Je me suis levée rapidement, j’ai couru vers la porte arrière… pour rapidement déchanter. La maison était fermée. Les larmes roulaient sur mes joues. Je tapais sur la porte, j’appelais et personne ne venait. Et puis, j’ai entendu un tout petit bruit. Le rideau a bougé dans la grande fenêtre du salon. Mon frère frappait doucement sur le carreau embué. Il m’a fait signe d’approcher. Et puis, il a mis sa main à plat sur la vitre. J’ai mis la mienne sur la sienne. Nous avons joué comme ça pendant quelques minutes, se promenant d’un carreau à l’autre. Je riais, lui aussi. J’ai ensuite entendu un bruit de voix et mon frère est disparu. Plantée devant la fenêtre, je l’ai attendu. Il n’est pas revenu, mais la porte s’est ouverte. Sans un mot, ma mère m’a fait signe d’entrer. Le coeur lourd, j’ai marché vers elle, je la regardais de tous mes yeux. Elle m’a laissé passer et j’ai mis mon manteau bleu sur son crochet. Je voulais expliquer, mais les mots restaient coincés dans ma gorge. Elle a simplement dit sèchement: «Dans ta chambre». J’ai croisé mon frère en montant l’escalier. Il a haussé les épaules en murmurant : «J’avais pas le droit».
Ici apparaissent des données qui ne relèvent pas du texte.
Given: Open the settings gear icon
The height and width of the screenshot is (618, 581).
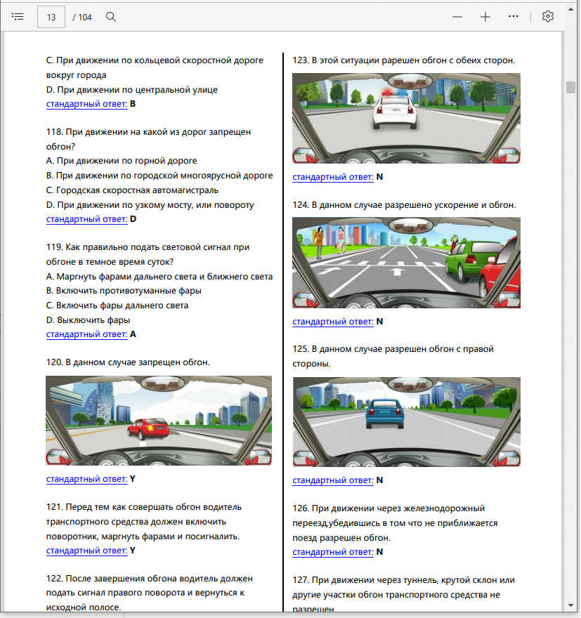Looking at the screenshot, I should tap(548, 17).
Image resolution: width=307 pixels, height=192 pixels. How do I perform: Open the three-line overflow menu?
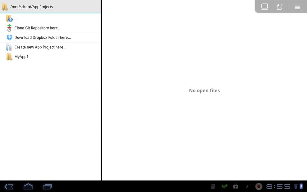tap(297, 7)
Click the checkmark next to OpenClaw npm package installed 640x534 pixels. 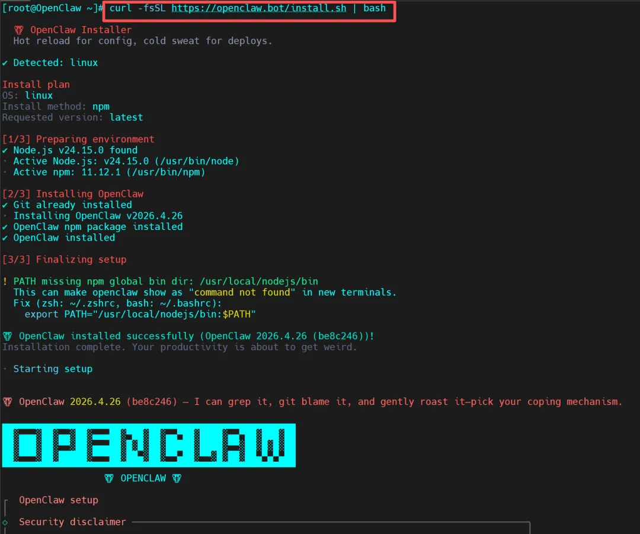(x=5, y=227)
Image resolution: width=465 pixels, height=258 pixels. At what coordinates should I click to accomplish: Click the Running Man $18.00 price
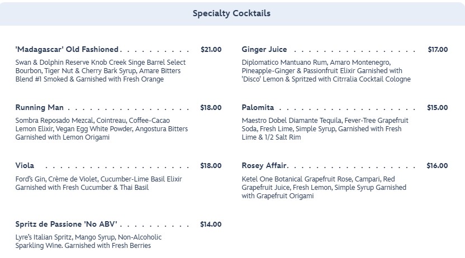[211, 107]
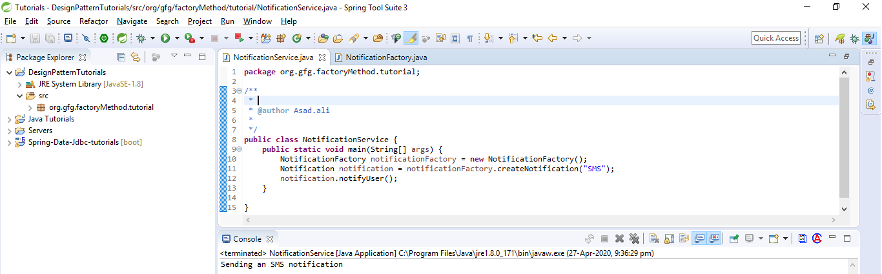Toggle Link with Editor in the Package Explorer
This screenshot has width=882, height=274.
[x=135, y=57]
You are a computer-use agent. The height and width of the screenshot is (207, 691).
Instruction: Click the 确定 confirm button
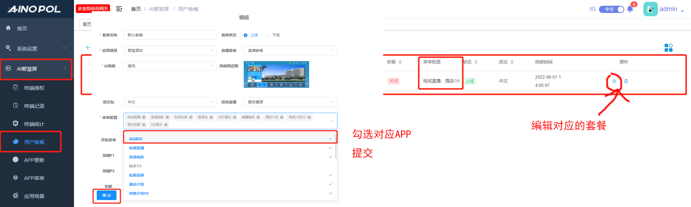(106, 195)
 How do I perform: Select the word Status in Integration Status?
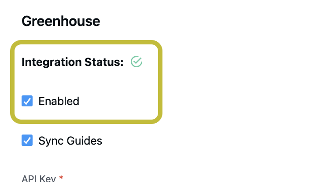(104, 62)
Cette année-là, je n’ai pas eu d’anniversaire. Il n’y a pas eu de conversation non plus. Seulement un silence de plomb qui pesait sur un tas d’émotions impossibles à démêler quand on a sept ans. Bien sûr que j’avais eu tort et je pense que j’aurais accepté n’importe quelle punition à part ce silence insoutenable qui a tellement duré que je m’étais habituée à ce qu’elle ne m’adresse plus la parole.

C’est avec beaucoup de tristesse que je pense aux rendez-vous manqués avec ma mère. C’est son anniversaire aujourd’hui et j’aimerais qu’elle sache que je l’ai beaucoup aimée et que je comprends que c’était trop lui demander que d’être la mère aimante de cinq enfants en bas âge. Elle à qui on avait demandé de renoncer à sa carrière pour suivre son mari n’a pas réussi à trouver le bonheur avec ses enfants.

Mon grand frère est toujours là. Il n’y a rien entre nous qui ne se dit pas. C’est comme si nous avions bâti un pont indestructible par-dessus le silence de notre enfance.